Abstract:
Vehicular Ad-hoc Networks (VANETs) technology has now been established as a reliable network that provides communication between vehicles aiming to provide efficient and safe transportation. The applications devised for VANETs can be divided into the following three service categories: Safety Services, Traffic Management and User-Oriented Services. Among these services, safety services usually require bounded transmission delays as well as low access delays. For this reason, an efficient transmission slot management is very crucial for medium access control (MAC) protocols in VANETs. Additionally, VANETs, which have very dynamic topology, are very much prone to allocating a time slot in overlapping areas.

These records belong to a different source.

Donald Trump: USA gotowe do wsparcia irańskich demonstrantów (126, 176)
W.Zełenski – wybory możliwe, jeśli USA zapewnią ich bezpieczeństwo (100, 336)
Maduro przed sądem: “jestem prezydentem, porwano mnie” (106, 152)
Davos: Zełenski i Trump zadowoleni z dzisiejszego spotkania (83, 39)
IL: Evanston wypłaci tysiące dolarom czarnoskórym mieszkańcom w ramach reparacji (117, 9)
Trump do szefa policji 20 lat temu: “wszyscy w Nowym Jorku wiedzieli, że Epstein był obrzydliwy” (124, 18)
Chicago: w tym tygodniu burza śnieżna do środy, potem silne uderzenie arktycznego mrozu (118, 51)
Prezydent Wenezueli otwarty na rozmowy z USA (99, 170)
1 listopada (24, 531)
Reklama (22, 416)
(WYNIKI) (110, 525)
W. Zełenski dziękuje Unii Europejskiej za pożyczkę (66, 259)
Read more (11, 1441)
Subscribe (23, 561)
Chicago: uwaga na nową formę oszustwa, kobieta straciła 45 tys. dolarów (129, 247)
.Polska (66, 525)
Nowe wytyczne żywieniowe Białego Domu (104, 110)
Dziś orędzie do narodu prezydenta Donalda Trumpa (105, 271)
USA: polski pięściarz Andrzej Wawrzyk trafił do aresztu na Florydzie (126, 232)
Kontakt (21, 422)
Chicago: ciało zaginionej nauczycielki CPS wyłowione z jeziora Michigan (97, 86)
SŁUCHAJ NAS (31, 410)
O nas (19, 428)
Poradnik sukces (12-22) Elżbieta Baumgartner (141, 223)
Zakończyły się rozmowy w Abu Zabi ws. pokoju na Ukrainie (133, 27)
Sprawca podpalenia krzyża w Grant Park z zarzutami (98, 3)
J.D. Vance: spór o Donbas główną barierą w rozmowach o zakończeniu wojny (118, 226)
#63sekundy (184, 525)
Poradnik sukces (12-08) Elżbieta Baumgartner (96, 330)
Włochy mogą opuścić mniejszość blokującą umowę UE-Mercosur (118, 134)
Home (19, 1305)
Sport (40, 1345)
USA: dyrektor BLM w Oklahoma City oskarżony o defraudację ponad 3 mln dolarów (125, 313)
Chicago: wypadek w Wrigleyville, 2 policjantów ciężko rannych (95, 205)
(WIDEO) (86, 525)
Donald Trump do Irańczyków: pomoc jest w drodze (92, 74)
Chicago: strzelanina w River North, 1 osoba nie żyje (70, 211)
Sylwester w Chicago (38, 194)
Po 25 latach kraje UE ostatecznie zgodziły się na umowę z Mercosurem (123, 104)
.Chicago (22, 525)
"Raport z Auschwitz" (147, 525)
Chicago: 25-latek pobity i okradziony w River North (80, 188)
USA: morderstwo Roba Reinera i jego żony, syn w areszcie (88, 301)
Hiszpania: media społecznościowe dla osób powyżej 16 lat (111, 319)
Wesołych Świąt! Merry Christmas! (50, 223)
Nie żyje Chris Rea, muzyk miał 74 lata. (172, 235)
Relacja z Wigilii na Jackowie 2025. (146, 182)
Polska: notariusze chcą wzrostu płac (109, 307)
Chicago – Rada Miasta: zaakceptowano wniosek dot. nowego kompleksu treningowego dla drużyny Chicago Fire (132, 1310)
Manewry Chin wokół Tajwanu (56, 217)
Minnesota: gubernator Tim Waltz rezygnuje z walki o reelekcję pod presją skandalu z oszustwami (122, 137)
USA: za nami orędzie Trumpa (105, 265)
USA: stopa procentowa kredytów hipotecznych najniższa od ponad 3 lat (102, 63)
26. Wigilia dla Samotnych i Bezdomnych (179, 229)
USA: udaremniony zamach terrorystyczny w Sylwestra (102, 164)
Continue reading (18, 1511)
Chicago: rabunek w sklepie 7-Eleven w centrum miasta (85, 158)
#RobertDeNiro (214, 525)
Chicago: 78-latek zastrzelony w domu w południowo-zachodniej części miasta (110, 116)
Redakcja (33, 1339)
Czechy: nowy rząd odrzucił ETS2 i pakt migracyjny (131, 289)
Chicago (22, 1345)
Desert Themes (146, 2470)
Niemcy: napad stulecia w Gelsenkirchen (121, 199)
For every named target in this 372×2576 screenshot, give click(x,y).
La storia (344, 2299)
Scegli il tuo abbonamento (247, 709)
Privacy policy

In this case, two types of collisions may occur: access collision between vehicles trying to access the same available time slots, and merging collisions between vehicles using the same time slots.
In this thesis, three new TDMA based MAC protocols are presented for V2I (Vehicle-to-Infrastructure) communication, to ensure fairness and reusability of TDMA slots in the control channel (CCH) of road traffic networks. By maintaining a balanced waiting time, the proposed TDMA based scheduling protocols allocate CCH's TDMA slots to the vehicles uniformly and continuously monitor the network for free slots. Presented protocols ensure reusability of free slots by using “capture effect” and “time slot reassignment” mechanisms. The proposed scheme uses strategies to avoid one-hop neighboring collision for boundary vehicles and to minimize merging collision for vehicles that will be passing over a RSU's broadcasting area and entering another RSU’s broadcasting area in the middle of a frame. These protocols also improved quality of service (QoS) of CCH traffic. We have ensured fairness on slot distribution by providing each vehicle almost equal number of slots in initial distribution and by providing balanced waiting time for participating vehicles. As all the data on control channel have unique priorities, we have proved QoS enhancement by comparing results using parameters such as throughput, average delay, data loss ratio and number of collisions. We have verified our proposed protocols by simulation in OMNeT++. Simulation results show that the proposed protocols outperform the conventional systems in terms of successfully transmitted data packets, throughput, average delay, data loss ratio and number of collisions.